Render the data below as a numbered list, one line per item, omitting any blank lines.

--- Start Input records ---

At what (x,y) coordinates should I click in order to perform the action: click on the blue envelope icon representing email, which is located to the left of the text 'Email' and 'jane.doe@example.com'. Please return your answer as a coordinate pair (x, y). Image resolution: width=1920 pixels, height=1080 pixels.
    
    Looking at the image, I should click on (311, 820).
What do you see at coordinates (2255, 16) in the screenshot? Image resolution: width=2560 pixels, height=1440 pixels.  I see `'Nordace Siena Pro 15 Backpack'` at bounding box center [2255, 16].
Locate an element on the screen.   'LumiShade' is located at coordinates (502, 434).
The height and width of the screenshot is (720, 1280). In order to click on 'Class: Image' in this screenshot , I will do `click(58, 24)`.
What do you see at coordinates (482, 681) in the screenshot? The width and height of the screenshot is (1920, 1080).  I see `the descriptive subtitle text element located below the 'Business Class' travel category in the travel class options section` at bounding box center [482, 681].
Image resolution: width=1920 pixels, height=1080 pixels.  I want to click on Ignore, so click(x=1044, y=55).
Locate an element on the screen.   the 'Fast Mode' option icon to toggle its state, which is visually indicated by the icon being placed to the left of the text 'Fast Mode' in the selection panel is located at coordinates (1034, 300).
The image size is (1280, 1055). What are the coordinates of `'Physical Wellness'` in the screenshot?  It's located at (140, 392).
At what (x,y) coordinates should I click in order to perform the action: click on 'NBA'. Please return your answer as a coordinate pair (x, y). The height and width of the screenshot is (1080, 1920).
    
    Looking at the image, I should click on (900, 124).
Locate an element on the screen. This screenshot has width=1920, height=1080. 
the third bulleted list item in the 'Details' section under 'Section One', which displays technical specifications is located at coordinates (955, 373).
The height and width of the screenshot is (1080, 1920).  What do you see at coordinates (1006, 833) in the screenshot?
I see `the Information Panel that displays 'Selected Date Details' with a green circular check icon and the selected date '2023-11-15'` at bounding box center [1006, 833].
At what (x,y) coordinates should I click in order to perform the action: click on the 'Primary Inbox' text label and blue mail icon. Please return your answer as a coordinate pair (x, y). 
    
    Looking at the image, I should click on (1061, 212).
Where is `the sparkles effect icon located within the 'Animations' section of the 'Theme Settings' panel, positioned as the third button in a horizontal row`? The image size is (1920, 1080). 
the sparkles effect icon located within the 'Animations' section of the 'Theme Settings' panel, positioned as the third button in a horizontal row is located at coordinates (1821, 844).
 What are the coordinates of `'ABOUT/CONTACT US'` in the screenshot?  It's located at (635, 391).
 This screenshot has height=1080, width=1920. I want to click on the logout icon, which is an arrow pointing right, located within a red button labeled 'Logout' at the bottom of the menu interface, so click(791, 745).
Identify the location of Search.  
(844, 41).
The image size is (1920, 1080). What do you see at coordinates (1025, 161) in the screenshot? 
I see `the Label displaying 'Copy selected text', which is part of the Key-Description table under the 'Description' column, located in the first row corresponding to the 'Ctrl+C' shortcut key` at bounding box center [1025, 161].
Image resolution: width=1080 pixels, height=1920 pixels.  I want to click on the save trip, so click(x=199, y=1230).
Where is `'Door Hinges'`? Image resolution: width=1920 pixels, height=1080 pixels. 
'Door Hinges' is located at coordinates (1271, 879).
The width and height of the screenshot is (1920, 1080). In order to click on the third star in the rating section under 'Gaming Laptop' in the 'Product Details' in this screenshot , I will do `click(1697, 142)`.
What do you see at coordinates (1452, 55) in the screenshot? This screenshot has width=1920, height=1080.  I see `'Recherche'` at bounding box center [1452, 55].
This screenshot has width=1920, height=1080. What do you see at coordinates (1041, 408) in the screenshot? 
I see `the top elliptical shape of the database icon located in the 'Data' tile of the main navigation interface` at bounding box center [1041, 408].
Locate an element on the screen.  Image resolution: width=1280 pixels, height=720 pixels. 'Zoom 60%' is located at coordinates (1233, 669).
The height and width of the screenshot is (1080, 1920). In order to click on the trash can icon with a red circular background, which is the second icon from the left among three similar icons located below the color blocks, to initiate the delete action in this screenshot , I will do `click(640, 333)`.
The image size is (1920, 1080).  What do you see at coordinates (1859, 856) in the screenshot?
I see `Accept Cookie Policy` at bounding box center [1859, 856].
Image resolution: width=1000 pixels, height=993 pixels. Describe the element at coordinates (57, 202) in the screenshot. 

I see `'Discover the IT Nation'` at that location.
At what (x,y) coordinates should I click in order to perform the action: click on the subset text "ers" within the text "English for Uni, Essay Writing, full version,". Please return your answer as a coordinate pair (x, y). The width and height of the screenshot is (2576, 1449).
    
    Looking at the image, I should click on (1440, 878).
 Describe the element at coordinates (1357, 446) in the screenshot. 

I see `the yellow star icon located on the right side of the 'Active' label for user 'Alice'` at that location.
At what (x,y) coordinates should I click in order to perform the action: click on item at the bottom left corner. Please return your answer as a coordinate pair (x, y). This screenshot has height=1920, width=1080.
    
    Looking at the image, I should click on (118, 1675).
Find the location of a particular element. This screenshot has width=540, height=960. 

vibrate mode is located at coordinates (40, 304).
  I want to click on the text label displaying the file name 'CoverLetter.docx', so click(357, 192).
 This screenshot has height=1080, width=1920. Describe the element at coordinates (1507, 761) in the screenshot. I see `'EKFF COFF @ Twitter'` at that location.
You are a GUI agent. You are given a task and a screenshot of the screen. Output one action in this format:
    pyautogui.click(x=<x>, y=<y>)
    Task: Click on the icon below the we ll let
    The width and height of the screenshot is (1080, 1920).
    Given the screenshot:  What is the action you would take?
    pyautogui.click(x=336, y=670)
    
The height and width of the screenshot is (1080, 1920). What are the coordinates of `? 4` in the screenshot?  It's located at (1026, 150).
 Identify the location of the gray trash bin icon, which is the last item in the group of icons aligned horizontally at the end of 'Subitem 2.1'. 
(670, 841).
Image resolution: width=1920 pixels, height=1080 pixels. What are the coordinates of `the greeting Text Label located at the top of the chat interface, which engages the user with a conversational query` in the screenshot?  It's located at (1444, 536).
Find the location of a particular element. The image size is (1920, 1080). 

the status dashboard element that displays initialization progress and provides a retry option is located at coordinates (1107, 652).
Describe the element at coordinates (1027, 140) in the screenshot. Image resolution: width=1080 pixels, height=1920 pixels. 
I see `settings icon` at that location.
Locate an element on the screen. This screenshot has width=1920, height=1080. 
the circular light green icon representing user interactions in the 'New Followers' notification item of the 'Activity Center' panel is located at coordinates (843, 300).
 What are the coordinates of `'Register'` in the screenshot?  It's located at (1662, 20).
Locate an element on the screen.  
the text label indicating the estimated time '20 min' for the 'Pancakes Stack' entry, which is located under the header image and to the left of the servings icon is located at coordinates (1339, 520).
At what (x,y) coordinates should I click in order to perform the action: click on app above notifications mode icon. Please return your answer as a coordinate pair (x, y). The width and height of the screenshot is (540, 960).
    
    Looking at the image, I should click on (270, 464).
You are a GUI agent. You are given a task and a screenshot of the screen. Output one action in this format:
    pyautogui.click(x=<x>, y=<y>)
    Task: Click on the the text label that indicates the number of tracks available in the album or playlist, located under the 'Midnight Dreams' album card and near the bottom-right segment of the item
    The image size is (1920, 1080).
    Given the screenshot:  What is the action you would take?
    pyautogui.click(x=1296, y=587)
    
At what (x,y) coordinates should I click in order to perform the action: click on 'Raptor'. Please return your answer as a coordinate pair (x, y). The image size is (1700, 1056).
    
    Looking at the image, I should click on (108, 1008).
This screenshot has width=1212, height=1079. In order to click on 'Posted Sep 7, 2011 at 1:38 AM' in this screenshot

--- End Input records ---

Exercise solution:
1. At what (x,y) coordinates should I click in order to perform the action: click on the blue envelope icon representing email, which is located to the left of the text 'Email' and 'jane.doe@example.com'. Please return your answer as a coordinate pair (x, y). Image resolution: width=1920 pixels, height=1080 pixels.
2.     Looking at the image, I should click on (311, 820).
3. What do you see at coordinates (2255, 16) in the screenshot? Image resolution: width=2560 pixels, height=1440 pixels.  I see `'Nordace Siena Pro 15 Backpack'` at bounding box center [2255, 16].
4. Locate an element on the screen.   'LumiShade' is located at coordinates (502, 434).
5. The height and width of the screenshot is (720, 1280). In order to click on 'Class: Image' in this screenshot , I will do `click(58, 24)`.
6. What do you see at coordinates (482, 681) in the screenshot? The width and height of the screenshot is (1920, 1080).  I see `the descriptive subtitle text element located below the 'Business Class' travel category in the travel class options section` at bounding box center [482, 681].
7. Image resolution: width=1920 pixels, height=1080 pixels.  I want to click on Ignore, so click(x=1044, y=55).
8. Locate an element on the screen.   the 'Fast Mode' option icon to toggle its state, which is visually indicated by the icon being placed to the left of the text 'Fast Mode' in the selection panel is located at coordinates (1034, 300).
9. The image size is (1280, 1055). What are the coordinates of `'Physical Wellness'` in the screenshot?  It's located at (140, 392).
10. At what (x,y) coordinates should I click in order to perform the action: click on 'NBA'. Please return your answer as a coordinate pair (x, y). The height and width of the screenshot is (1080, 1920).
11.     Looking at the image, I should click on (900, 124).
12. Locate an element on the screen. This screenshot has width=1920, height=1080. 
13. the third bulleted list item in the 'Details' section under 'Section One', which displays technical specifications is located at coordinates (955, 373).
14. The height and width of the screenshot is (1080, 1920).  What do you see at coordinates (1006, 833) in the screenshot?
15. I see `the Information Panel that displays 'Selected Date Details' with a green circular check icon and the selected date '2023-11-15'` at bounding box center [1006, 833].
16. At what (x,y) coordinates should I click in order to perform the action: click on the 'Primary Inbox' text label and blue mail icon. Please return your answer as a coordinate pair (x, y). 
17.     Looking at the image, I should click on (1061, 212).
18. Where is `the sparkles effect icon located within the 'Animations' section of the 'Theme Settings' panel, positioned as the third button in a horizontal row`? The image size is (1920, 1080). 
19. the sparkles effect icon located within the 'Animations' section of the 'Theme Settings' panel, positioned as the third button in a horizontal row is located at coordinates (1821, 844).
20.  What are the coordinates of `'ABOUT/CONTACT US'` in the screenshot?  It's located at (635, 391).
21.  This screenshot has height=1080, width=1920. I want to click on the logout icon, which is an arrow pointing right, located within a red button labeled 'Logout' at the bottom of the menu interface, so click(791, 745).
22. Identify the location of Search.  
23. (844, 41).
24. The image size is (1920, 1080). What do you see at coordinates (1025, 161) in the screenshot? 
25. I see `the Label displaying 'Copy selected text', which is part of the Key-Description table under the 'Description' column, located in the first row corresponding to the 'Ctrl+C' shortcut key` at bounding box center [1025, 161].
26. Image resolution: width=1080 pixels, height=1920 pixels.  I want to click on the save trip, so click(x=199, y=1230).
27. Where is `'Door Hinges'`? Image resolution: width=1920 pixels, height=1080 pixels. 
28. 'Door Hinges' is located at coordinates (1271, 879).
29. The width and height of the screenshot is (1920, 1080). In order to click on the third star in the rating section under 'Gaming Laptop' in the 'Product Details' in this screenshot , I will do `click(1697, 142)`.
30. What do you see at coordinates (1452, 55) in the screenshot? This screenshot has width=1920, height=1080.  I see `'Recherche'` at bounding box center [1452, 55].
31. This screenshot has width=1920, height=1080. What do you see at coordinates (1041, 408) in the screenshot? 
32. I see `the top elliptical shape of the database icon located in the 'Data' tile of the main navigation interface` at bounding box center [1041, 408].
33. Locate an element on the screen.  Image resolution: width=1280 pixels, height=720 pixels. 'Zoom 60%' is located at coordinates (1233, 669).
34. The height and width of the screenshot is (1080, 1920). In order to click on the trash can icon with a red circular background, which is the second icon from the left among three similar icons located below the color blocks, to initiate the delete action in this screenshot , I will do `click(640, 333)`.
35. The image size is (1920, 1080).  What do you see at coordinates (1859, 856) in the screenshot?
36. I see `Accept Cookie Policy` at bounding box center [1859, 856].
37. Image resolution: width=1000 pixels, height=993 pixels. Describe the element at coordinates (57, 202) in the screenshot. 
38. I see `'Discover the IT Nation'` at that location.
39. At what (x,y) coordinates should I click in order to perform the action: click on the subset text "ers" within the text "English for Uni, Essay Writing, full version,". Please return your answer as a coordinate pair (x, y). The width and height of the screenshot is (2576, 1449).
40.     Looking at the image, I should click on (1440, 878).
41.  Describe the element at coordinates (1357, 446) in the screenshot. 
42. I see `the yellow star icon located on the right side of the 'Active' label for user 'Alice'` at that location.
43. At what (x,y) coordinates should I click in order to perform the action: click on item at the bottom left corner. Please return your answer as a coordinate pair (x, y). This screenshot has height=1920, width=1080.
44.     Looking at the image, I should click on (118, 1675).
45. Find the location of a particular element. This screenshot has width=540, height=960. 
46. vibrate mode is located at coordinates (40, 304).
47.   I want to click on the text label displaying the file name 'CoverLetter.docx', so click(357, 192).
48.  This screenshot has height=1080, width=1920. Describe the element at coordinates (1507, 761) in the screenshot. I see `'EKFF COFF @ Twitter'` at that location.
49. You are a GUI agent. You are given a task and a screenshot of the screen. Output one action in this format:
50.     pyautogui.click(x=<x>, y=<y>)
51.     Task: Click on the icon below the we ll let
52.     The width and height of the screenshot is (1080, 1920).
53.     Given the screenshot:  What is the action you would take?
54.     pyautogui.click(x=336, y=670)
55. The height and width of the screenshot is (1080, 1920). What are the coordinates of `? 4` in the screenshot?  It's located at (1026, 150).
56.  Identify the location of the gray trash bin icon, which is the last item in the group of icons aligned horizontally at the end of 'Subitem 2.1'. 
57. (670, 841).
58. Image resolution: width=1920 pixels, height=1080 pixels. What are the coordinates of `the greeting Text Label located at the top of the chat interface, which engages the user with a conversational query` in the screenshot?  It's located at (1444, 536).
59. Find the location of a particular element. The image size is (1920, 1080). 
60. the status dashboard element that displays initialization progress and provides a retry option is located at coordinates (1107, 652).
61. Describe the element at coordinates (1027, 140) in the screenshot. Image resolution: width=1080 pixels, height=1920 pixels. 
62. I see `settings icon` at that location.
63. Locate an element on the screen. This screenshot has width=1920, height=1080. 
64. the circular light green icon representing user interactions in the 'New Followers' notification item of the 'Activity Center' panel is located at coordinates (843, 300).
65.  What are the coordinates of `'Register'` in the screenshot?  It's located at (1662, 20).
66. Locate an element on the screen.  
67. the text label indicating the estimated time '20 min' for the 'Pancakes Stack' entry, which is located under the header image and to the left of the servings icon is located at coordinates (1339, 520).
68. At what (x,y) coordinates should I click in order to perform the action: click on app above notifications mode icon. Please return your answer as a coordinate pair (x, y). The width and height of the screenshot is (540, 960).
69.     Looking at the image, I should click on (270, 464).
70. You are a GUI agent. You are given a task and a screenshot of the screen. Output one action in this format:
71.     pyautogui.click(x=<x>, y=<y>)
72.     Task: Click on the the text label that indicates the number of tracks available in the album or playlist, located under the 'Midnight Dreams' album card and near the bottom-right segment of the item
73.     The image size is (1920, 1080).
74.     Given the screenshot:  What is the action you would take?
75.     pyautogui.click(x=1296, y=587)
76. At what (x,y) coordinates should I click in order to perform the action: click on 'Raptor'. Please return your answer as a coordinate pair (x, y). The image size is (1700, 1056).
77.     Looking at the image, I should click on (108, 1008).
78. This screenshot has width=1212, height=1079. In order to click on 'Posted Sep 7, 2011 at 1:38 AM' in this screenshot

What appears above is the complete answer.